» **REQUIREMENTS**:
Can you repeat, word for word, the stretch of the Joseph Kilian film summary from "Joseph Kilian ()" through "Czech New Wave."?

» **TEXT SEGMENT**:
-- START --

Joseph Kilian () is a 1963 short Czech drama film directed by Pavel Juráček and Jan Schmidt. It was released in 1964. The movie belongs to the Czech New Wave.

Plot
Jan Herold is trying to find comrade Kilian, but no one ever heard of him. He wanders the streets of Prague when he suddenly sees a "Cat rental company". He decides to rent a cat and goes home. When he comes back the next day to return the cat, the company is gone and there's no evidence it ever existed. He then continues to search for the mysterious Killian. When he finally finds his office, it is empty. He goes to a pub and sees a man who looks a lot like Killian, but when he asks him, the man denies it and leaves in a hurry. Before losing him Jan can see the man is carrying a cat.

-- END --

» **GIVEN RECORDS**:
-- START --

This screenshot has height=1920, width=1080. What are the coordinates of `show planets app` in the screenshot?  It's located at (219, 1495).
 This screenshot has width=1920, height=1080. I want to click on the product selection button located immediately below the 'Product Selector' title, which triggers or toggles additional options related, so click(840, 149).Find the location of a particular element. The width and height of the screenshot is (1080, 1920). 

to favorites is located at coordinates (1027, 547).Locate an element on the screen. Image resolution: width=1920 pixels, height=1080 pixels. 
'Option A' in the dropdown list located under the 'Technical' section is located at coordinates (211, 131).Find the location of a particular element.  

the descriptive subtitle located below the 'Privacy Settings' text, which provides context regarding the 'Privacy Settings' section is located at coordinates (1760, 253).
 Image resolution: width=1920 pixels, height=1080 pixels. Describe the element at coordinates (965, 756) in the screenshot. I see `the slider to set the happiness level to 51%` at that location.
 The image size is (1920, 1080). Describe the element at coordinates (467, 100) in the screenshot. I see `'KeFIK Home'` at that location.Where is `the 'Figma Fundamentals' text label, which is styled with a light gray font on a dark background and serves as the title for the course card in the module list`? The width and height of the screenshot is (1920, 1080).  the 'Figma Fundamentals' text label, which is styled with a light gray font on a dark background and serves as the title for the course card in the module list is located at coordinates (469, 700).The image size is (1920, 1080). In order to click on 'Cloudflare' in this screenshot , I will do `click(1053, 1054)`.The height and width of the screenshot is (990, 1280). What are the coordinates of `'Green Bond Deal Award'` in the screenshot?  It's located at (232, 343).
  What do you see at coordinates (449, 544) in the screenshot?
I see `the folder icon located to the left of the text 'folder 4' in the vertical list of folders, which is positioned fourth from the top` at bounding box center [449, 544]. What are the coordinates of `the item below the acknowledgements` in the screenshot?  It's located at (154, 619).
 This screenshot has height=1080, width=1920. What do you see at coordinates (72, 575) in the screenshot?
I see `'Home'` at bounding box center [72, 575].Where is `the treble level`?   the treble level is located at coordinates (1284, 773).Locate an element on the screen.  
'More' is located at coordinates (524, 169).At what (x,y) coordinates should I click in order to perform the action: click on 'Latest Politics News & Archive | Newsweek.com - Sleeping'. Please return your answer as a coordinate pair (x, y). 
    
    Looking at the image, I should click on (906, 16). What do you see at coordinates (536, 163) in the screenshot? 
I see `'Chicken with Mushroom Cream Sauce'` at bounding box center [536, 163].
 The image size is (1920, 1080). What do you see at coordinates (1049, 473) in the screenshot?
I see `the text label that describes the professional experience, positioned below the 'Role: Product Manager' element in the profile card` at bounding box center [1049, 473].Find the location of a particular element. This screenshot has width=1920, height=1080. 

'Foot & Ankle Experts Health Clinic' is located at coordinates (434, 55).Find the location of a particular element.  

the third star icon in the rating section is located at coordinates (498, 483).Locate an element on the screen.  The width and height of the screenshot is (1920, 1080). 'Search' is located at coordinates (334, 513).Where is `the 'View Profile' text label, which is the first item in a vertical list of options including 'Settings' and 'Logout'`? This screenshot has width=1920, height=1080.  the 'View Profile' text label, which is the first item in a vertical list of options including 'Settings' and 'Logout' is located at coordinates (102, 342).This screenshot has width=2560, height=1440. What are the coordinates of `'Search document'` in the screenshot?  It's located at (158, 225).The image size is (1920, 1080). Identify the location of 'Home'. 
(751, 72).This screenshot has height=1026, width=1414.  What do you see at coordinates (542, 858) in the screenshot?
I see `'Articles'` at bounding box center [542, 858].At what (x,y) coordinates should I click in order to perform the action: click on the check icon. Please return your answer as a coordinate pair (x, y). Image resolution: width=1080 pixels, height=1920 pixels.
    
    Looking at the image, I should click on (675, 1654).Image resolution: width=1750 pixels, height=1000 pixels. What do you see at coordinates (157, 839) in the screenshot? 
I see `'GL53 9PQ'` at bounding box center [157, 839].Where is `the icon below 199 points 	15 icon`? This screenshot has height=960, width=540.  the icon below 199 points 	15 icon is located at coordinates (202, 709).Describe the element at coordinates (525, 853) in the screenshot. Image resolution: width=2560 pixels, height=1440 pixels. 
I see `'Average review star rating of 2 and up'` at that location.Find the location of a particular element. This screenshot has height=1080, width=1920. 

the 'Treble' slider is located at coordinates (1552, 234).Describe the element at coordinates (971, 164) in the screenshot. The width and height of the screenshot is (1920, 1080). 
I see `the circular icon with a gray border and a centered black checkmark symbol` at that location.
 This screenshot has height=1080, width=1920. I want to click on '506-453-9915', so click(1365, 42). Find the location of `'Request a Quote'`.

-- END --

» **FINISHED ANSWER**:
Joseph Kilian () is a 1963 short Czech drama film directed by Pavel Juráček and Jan Schmidt. It was released in 1964. The movie belongs to the Czech New Wave.